Suleimani traveled frequently and relatively openly, with more frequent visits to Baghdad in recent months. It also often performed in Syria, even along the Iraq-Syria border.

Senate minority leader Chuck Schumer and the sen. Bob Menendez, the top Democrat on the Senate Foreign Relations Committee, has asked Trump to declassify the written notice he sent to Congress after the strike. Notification was required under the War Power Resolution Act of 1973, which requires the president to report to Congress when U.S. forces are sent to hostile situations.

“‘The president must come to Congress and present clear and convincing intelligence as to why the strike against Soleimani was absolutely necessary,” Menendez said in a speech in the Senate. “In the wake of all his misleading statements, we must make it clear to the administration that the president himself does not have the authority to launch a war against Iran.”

Trump stressed that the attack was in retaliation for Iranian attacks and that the United States is prepared to strike again, “very strongly.” He also said that while he eventually wants to get U.S. troops out of Iraq, now is not the time because it would allow Iran to gain a bigger foothold there.

Trump’s top national security officials made several public appearances Tuesday to continue defending the strike.

“We had deep intelligence that there was an active plot to put American lives at risk,” Secretary of State Mike Pompeo said.

When asked if the threat was imminent in days or weeks, Defense Secretary Mark Esper said, “I think it’s fairer to say days, for sure.”

Esper said the intelligence was accurate: “razor thin.” He said the best Republicans and Democrats in the House and Senate, as well as the presidents and vice presidents of the intelligence committees in both chambers, were receiving a classified briefing Tuesday afternoon about what led to the decision to kill Soleimani.
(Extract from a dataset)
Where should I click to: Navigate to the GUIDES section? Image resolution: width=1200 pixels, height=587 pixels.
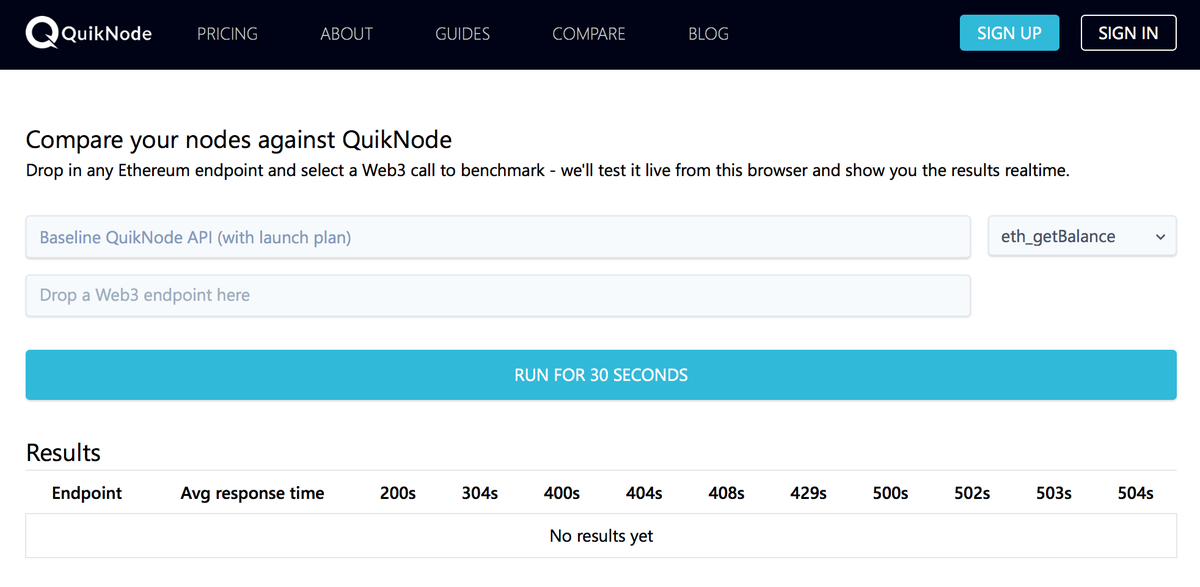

He said other lawmakers will be provided with general details about the attack.

He said Soleimani was in Baghdad to coordinate additional attacks against the United States “To suggest in some way that it was not a legitimate target, I think, it is fanciful,” Esper said.

Democratic lawmakers are not yet convinced that it was the right decision.

The sen. Dianne Feinstein, D-Calif., called the U.S. attack on Suleimani a mistake and said, “I still haven’t seen how killing this man will prevent Iran from pose an even greater threat against America and our interests.”

In the wake of the massacre, Iran has announced that it will no longer be bound by the 2015 nuclear deal and has promised to retaliate against the United States, its Allies and U.S. interests. Iraq’s parliament also voted to expel U.S. troops from Iraq, undermining efforts to fight Islamic State militants in the region and strengthen Iran’s influence in the Middle East.